There were two films this year in which I was taken over by the “magic” – Martin Scorsese’s “Hugo” and Michael Hazanavicius’s “The Artist”.  Oddly enough, both films have a lot in common thematically.  They are both loving odes to the early years of film, when the medium was still a raw and incredibly creative endeavor.  When the “magic” was thick and in abundance.  A lot has been written about these two films already with many critics placing them atop their Top Ten lists, and justifiably so.  “Hugo” is a complete about-face for Scorsese.  As well-known for his love of film as for the films he’s directed, “Hugo” is thinly veiled love letter to the medium he works so brilliantly in.  He astutely incorporates 3D into his portrait of a young orphan living in a Parisian train station during the early twentieth century as he tries to solve a mystery left behind by his dead father.  In doing so, he befriends a precocious young girl and helps a once brilliant filmmaker rediscover his creativity.  The film is brimming with the joy of film making and adds a new wrinkle to Mr.
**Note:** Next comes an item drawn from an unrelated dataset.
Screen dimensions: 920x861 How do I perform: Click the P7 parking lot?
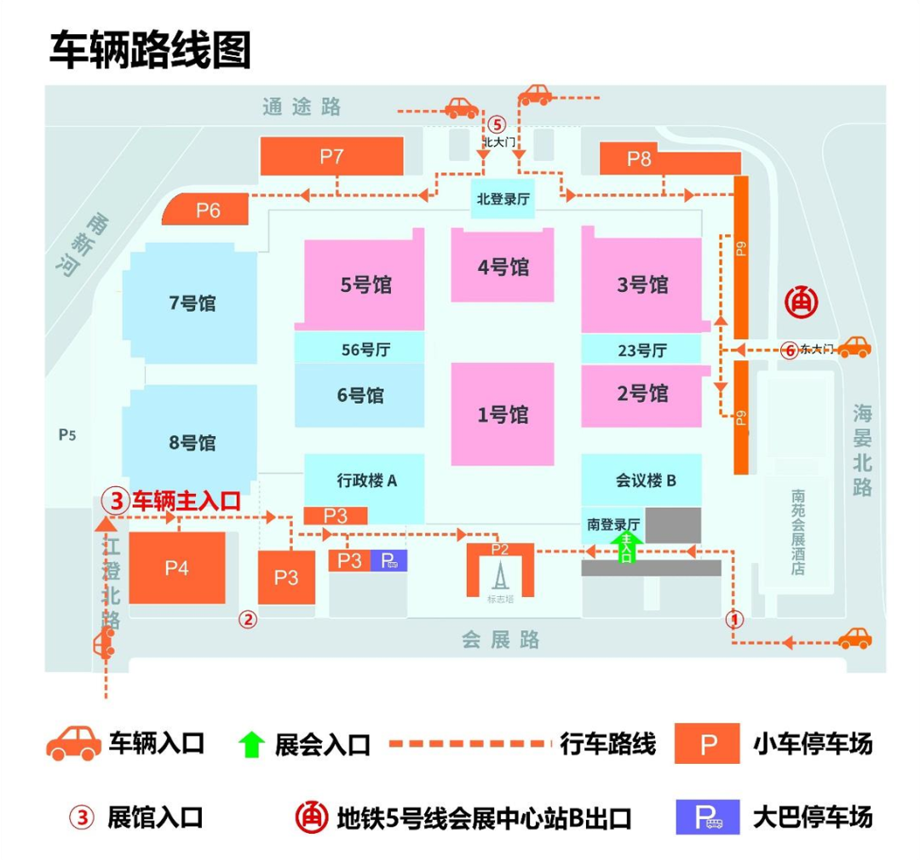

Scorsese’s already stellar career.
 
“The Artist” is quite simply a revelation.  In the age of CGI and motion capture animation, watching this film was like a cool drink of water.  Taking place in the early 1920’s, the film juxtaposes the fall of a once famous silent actor and the ascension of a young actress moving quickly up the studio hierarchy as “Talkies” are being introduced.  The film pays tribute to its setting by being shot in black and white and forgoing any dialogue.  In doing so, it perfectly captures the essence of what makes movies great.  It’s brilliant use of nostalgia has you longing for a simpler time or merely a time when we hadn’t reached a saturation point;  When movies were still a new and exciting thing.  Despite the restraints of a silent film or perhaps because of them, “The Artist” wonderfully balances the tragedy and the comedy inherent in the story.  Not since “Pulp Fiction” have I been so thoroughly entertained by a film.
 
2011 may not have been the best year for film, but that won’t stop me for being in line for “The Hobbit” or see for myself if “Prometheus” is indeed a prequel to “Alien”.  I’m a film junkie, and films like “Hugo” and “The Artist” just up the ante of my addiction. 

So, A Very Cinema Recon New Years to all of you.  I’ll keep writing at you.